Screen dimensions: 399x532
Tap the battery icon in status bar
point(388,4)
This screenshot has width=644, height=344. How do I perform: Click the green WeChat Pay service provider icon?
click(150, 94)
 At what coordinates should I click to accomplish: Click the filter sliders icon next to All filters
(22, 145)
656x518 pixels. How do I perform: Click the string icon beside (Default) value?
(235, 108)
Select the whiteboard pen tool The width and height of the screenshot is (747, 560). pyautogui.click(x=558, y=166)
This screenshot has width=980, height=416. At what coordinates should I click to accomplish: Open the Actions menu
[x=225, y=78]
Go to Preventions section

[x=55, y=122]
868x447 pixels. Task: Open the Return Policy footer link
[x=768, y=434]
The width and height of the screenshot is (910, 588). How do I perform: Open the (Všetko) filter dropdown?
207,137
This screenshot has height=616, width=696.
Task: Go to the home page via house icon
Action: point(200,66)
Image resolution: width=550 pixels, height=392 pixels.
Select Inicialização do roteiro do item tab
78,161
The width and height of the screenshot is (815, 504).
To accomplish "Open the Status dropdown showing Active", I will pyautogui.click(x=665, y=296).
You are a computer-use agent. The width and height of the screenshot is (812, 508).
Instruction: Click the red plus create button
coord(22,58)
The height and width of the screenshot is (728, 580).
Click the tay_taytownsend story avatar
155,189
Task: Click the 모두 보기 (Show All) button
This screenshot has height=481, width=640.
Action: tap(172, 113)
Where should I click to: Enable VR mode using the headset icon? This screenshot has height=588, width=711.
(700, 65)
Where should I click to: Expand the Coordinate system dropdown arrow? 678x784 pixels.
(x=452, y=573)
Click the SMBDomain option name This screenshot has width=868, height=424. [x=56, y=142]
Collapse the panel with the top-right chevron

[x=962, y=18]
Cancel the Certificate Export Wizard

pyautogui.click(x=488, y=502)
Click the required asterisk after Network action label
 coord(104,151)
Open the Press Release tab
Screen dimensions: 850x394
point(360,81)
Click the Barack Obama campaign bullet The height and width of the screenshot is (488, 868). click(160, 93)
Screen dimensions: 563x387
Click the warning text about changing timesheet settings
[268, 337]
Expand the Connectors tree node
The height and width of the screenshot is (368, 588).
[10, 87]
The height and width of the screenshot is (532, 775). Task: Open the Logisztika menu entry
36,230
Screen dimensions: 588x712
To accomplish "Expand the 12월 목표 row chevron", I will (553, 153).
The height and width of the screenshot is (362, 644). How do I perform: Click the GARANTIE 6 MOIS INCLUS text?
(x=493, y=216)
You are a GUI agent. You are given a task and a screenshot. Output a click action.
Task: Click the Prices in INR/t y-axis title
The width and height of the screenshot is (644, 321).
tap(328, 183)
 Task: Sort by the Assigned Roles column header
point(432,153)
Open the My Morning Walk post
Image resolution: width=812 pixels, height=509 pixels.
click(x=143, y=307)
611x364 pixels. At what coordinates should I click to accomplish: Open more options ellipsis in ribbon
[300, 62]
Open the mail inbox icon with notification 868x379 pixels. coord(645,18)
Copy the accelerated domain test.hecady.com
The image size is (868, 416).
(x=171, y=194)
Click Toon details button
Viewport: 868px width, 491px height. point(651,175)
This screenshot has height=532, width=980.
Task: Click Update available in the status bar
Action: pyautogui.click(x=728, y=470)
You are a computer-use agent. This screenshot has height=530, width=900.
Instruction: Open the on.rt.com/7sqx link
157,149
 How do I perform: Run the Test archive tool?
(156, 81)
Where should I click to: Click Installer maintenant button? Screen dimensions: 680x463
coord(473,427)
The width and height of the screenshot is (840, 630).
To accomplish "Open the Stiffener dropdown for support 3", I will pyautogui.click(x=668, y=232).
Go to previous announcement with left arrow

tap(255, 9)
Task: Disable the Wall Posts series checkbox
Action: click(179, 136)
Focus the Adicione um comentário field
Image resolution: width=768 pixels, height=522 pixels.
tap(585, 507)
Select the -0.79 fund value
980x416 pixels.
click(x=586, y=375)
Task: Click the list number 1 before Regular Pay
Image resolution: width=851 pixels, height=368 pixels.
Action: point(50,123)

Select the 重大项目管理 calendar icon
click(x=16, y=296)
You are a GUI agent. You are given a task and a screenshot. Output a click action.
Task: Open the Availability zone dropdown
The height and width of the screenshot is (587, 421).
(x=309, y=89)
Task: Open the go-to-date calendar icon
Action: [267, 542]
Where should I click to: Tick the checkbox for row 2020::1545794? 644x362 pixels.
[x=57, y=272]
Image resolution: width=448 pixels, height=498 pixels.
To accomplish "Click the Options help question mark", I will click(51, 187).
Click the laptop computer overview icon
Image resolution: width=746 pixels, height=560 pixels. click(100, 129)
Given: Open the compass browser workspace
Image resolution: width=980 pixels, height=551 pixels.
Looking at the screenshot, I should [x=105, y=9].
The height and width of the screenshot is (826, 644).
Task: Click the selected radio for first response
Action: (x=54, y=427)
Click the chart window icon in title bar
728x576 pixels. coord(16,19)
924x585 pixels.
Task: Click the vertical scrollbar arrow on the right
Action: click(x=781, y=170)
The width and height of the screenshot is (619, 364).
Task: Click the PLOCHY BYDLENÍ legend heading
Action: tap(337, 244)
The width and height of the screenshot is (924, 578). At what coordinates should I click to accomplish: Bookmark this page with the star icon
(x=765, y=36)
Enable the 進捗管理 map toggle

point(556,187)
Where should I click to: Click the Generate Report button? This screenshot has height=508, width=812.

──────────────────────────────

Your task — Copy out the entries above without altering a single character.

Your response —
Screen dimensions: 399x532
Tap the battery icon in status bar
point(388,4)
This screenshot has width=644, height=344. How do I perform: Click the green WeChat Pay service provider icon?
click(150, 94)
 At what coordinates should I click to accomplish: Click the filter sliders icon next to All filters
(22, 145)
656x518 pixels. How do I perform: Click the string icon beside (Default) value?
(235, 108)
Select the whiteboard pen tool The width and height of the screenshot is (747, 560). pyautogui.click(x=558, y=166)
This screenshot has width=980, height=416. At what coordinates should I click to accomplish: Open the Actions menu
[x=225, y=78]
Go to Preventions section

[x=55, y=122]
868x447 pixels. Task: Open the Return Policy footer link
[x=768, y=434]
The width and height of the screenshot is (910, 588). How do I perform: Open the (Všetko) filter dropdown?
207,137
This screenshot has height=616, width=696.
Task: Go to the home page via house icon
Action: point(200,66)
Image resolution: width=550 pixels, height=392 pixels.
Select Inicialização do roteiro do item tab
78,161
The width and height of the screenshot is (815, 504).
To accomplish "Open the Status dropdown showing Active", I will pyautogui.click(x=665, y=296).
You are a computer-use agent. The width and height of the screenshot is (812, 508).
Instruction: Click the red plus create button
coord(22,58)
The height and width of the screenshot is (728, 580).
Click the tay_taytownsend story avatar
155,189
Task: Click the 모두 보기 (Show All) button
This screenshot has height=481, width=640.
Action: tap(172, 113)
Where should I click to: Enable VR mode using the headset icon? This screenshot has height=588, width=711.
(700, 65)
Where should I click to: Expand the Coordinate system dropdown arrow? 678x784 pixels.
(x=452, y=573)
Click the SMBDomain option name This screenshot has width=868, height=424. [x=56, y=142]
Collapse the panel with the top-right chevron

[x=962, y=18]
Cancel the Certificate Export Wizard

pyautogui.click(x=488, y=502)
Click the required asterisk after Network action label
 coord(104,151)
Open the Press Release tab
Screen dimensions: 850x394
point(360,81)
Click the Barack Obama campaign bullet The height and width of the screenshot is (488, 868). click(160, 93)
Screen dimensions: 563x387
Click the warning text about changing timesheet settings
[268, 337]
Expand the Connectors tree node
The height and width of the screenshot is (368, 588).
[10, 87]
The height and width of the screenshot is (532, 775). Task: Open the Logisztika menu entry
36,230
Screen dimensions: 588x712
To accomplish "Expand the 12월 목표 row chevron", I will (553, 153).
The height and width of the screenshot is (362, 644). How do I perform: Click the GARANTIE 6 MOIS INCLUS text?
(x=493, y=216)
You are a GUI agent. You are given a task and a screenshot. Output a click action.
Task: Click the Prices in INR/t y-axis title
The width and height of the screenshot is (644, 321).
tap(328, 183)
 Task: Sort by the Assigned Roles column header
point(432,153)
Open the My Morning Walk post
Image resolution: width=812 pixels, height=509 pixels.
click(x=143, y=307)
611x364 pixels. At what coordinates should I click to accomplish: Open more options ellipsis in ribbon
[300, 62]
Open the mail inbox icon with notification 868x379 pixels. coord(645,18)
Copy the accelerated domain test.hecady.com
The image size is (868, 416).
(x=171, y=194)
Click Toon details button
Viewport: 868px width, 491px height. point(651,175)
This screenshot has height=532, width=980.
Task: Click Update available in the status bar
Action: pyautogui.click(x=728, y=470)
You are a computer-use agent. This screenshot has height=530, width=900.
Instruction: Open the on.rt.com/7sqx link
157,149
 How do I perform: Run the Test archive tool?
(156, 81)
Where should I click to: Click Installer maintenant button? Screen dimensions: 680x463
coord(473,427)
The width and height of the screenshot is (840, 630).
To accomplish "Open the Stiffener dropdown for support 3", I will pyautogui.click(x=668, y=232).
Go to previous announcement with left arrow

tap(255, 9)
Task: Disable the Wall Posts series checkbox
Action: click(179, 136)
Focus the Adicione um comentário field
Image resolution: width=768 pixels, height=522 pixels.
tap(585, 507)
Select the -0.79 fund value
980x416 pixels.
click(x=586, y=375)
Task: Click the list number 1 before Regular Pay
Image resolution: width=851 pixels, height=368 pixels.
Action: point(50,123)

Select the 重大项目管理 calendar icon
click(x=16, y=296)
You are a GUI agent. You are given a task and a screenshot. Output a click action.
Task: Open the Availability zone dropdown
The height and width of the screenshot is (587, 421).
(x=309, y=89)
Task: Open the go-to-date calendar icon
Action: [267, 542]
Where should I click to: Tick the checkbox for row 2020::1545794? 644x362 pixels.
[x=57, y=272]
Image resolution: width=448 pixels, height=498 pixels.
To accomplish "Click the Options help question mark", I will click(51, 187).
Click the laptop computer overview icon
Image resolution: width=746 pixels, height=560 pixels. click(100, 129)
Given: Open the compass browser workspace
Image resolution: width=980 pixels, height=551 pixels.
Looking at the screenshot, I should [x=105, y=9].
The height and width of the screenshot is (826, 644).
Task: Click the selected radio for first response
Action: (x=54, y=427)
Click the chart window icon in title bar
728x576 pixels. coord(16,19)
924x585 pixels.
Task: Click the vertical scrollbar arrow on the right
Action: click(x=781, y=170)
The width and height of the screenshot is (619, 364).
Task: Click the PLOCHY BYDLENÍ legend heading
Action: tap(337, 244)
The width and height of the screenshot is (924, 578). At what coordinates should I click to accomplish: Bookmark this page with the star icon
(x=765, y=36)
Enable the 進捗管理 map toggle

point(556,187)
Where should I click to: Click the Generate Report button? This screenshot has height=508, width=812.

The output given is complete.